Sunday 14th May – Family Service led by Canon Richard Osborn

This week we welcomed not only Richard Osborn, but Sasha and her daughter Anya from Kharkiv who were staying with Tony and Barbara whilst getting their papers for a later possible stay in the UK.

In his opening thoughts Richard reminded us that it was Christian Aid week (noting with regret that we no longer had house to house collections in Potters Bar). The funds raised go to help people in crises such as that that has unfolded in the Ukraine.

The Bible reading from Acts 17 caused Richard to reflect on the events of the previous weekend. The Coronation Service had been impressive and moving. Millions if not billions of people had witnessed for the first time in their lives a coronation as it actually happened – an act of Christian worship, the coronation being set in the context of a service of holy Communion. Richard wondered what people would have made of the presence of the hymns, the celebration of Holy communion and especially the anointing of the king, a solemn, private, and most personal moment, and a tradition going back to Old Testament times.

For 2 hours millions have focused on an act of Christian worship – for most something they never do. What sort of impression would it have made. Was it the history, the ceremony, the once in a lifetime sense of occasion that really impressed them? Perhaps some found a reawakening of faith or felt something deeply spiritual, or even felt the presence of God for the first time. We’ll never know.

For most people in this country God doesn’t get much of a look-in for the majority of their lives. Yes, there are occasions where the general population does yearn for something spiritual, yearns for the comfort of God – the death of Princess Diana in 1997 being a powerful example – but were people then any closer to recognising the God that was unknown to many of them?

In Acts, we encounter Paul in Athens seeing the sights and keen to experience the ethos of the ancient city. He’s shocked by the numerous statues of Gods and Goddesses, the alters dedicated to them, and the many shrines where people worshipped. Paul feels moved to speak out to persuade Athenians to turn away from these idols and worship the true living God.

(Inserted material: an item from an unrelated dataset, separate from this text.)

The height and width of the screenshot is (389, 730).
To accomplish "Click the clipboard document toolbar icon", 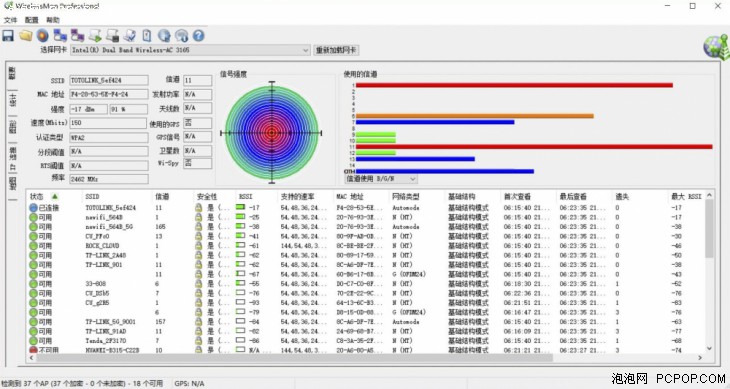I will point(147,35).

He’d been preaching on the streets of Athens and people wanted to hear more (the culture of the time was to listen, to talk and to debate). He is invited to address the City Council, a group of about 30 learned members of society concerned with aspects such as education and religious worship. He displays great tact and diplomacy (a side of his character we don’t often see), quoting their poets and from the text he’d seen on one of their altars. People of Athens were scrupulous in their religious observance, but they thought of God as a theoretical possibility rather than a proven reality, a doubtful hypothesis rather than an actual fact.

We might ask what is different in our country today. To many, God is an unknown quantity. To them he does not exist, or he only comes on to their radar at times like last Saturday, or in times of crisis or suffering in their own lives.

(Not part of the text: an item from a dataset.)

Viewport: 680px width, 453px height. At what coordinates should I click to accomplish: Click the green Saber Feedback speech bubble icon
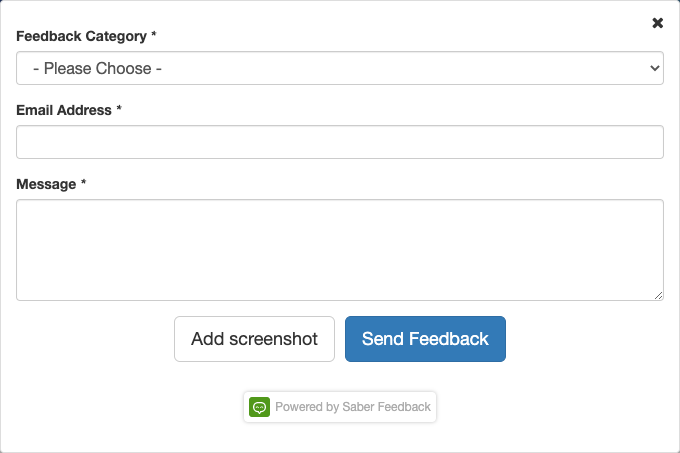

Our task today is, like Paul’s, to make the unknown God known. To persuade people that he’s neither absent nor passive, but present and active. Like Paul we need to meet people where they are and show sensitivity but still to speak out about the God in whom we live, move, and have our being. Many feel that they can get along quite happily without a God, but then an event, a tragic death or a crisis happens, and questions get to be asked. It is at such times that issues of faith come to the fore, or if people have faith that that faith may be tested. At such times people are drawn closer to God, such is the mystery of faith. God comes alive, enabling these people to come alive to him. No longer is he an unknown God.

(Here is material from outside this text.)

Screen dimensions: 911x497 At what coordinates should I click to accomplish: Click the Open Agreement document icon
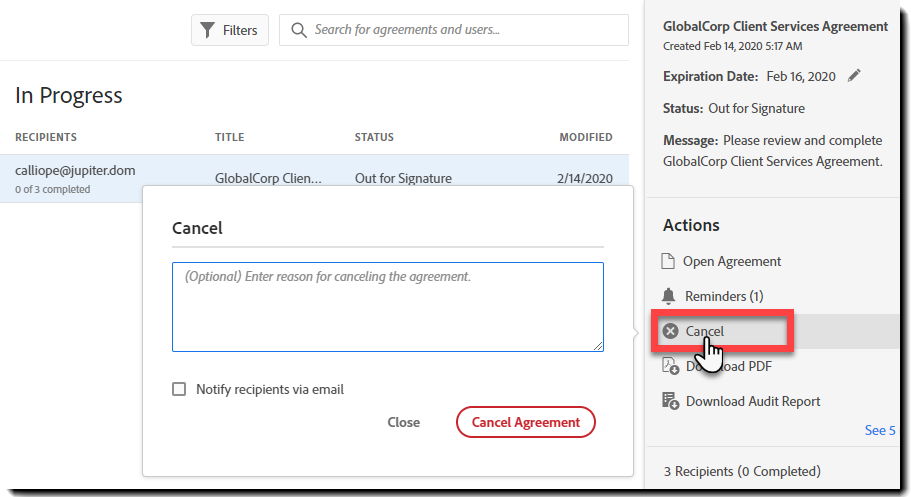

To draw people to God we need to ensure that the light of Christ shines through us in the way we live and the messages we unconsciously convey. As Jesus says in Matthew, “Let your life so shine before others so that they may see the good you do and give glory to your Father in heaven”. That’s what we are called to do. Many in our society are looking for God. It’s up to us to help them in that search, to show them the great hope offered in the Easter Gospel, the resurrection of Jesus from the dead, and the promise of eternal life. No man-made God can do this. How will people react to us if we do like Paul did. Well, some made fun of him but some said they wanted to hear more. So it’s likely that the same could happen to us, we’ll be mocked or greeted with cynicism and apathy. We should remember that some did join Paul and become believers. So we pray that the Holy Spirit may strengthen all of us for the vital work we are charged with – to make the unknown God known.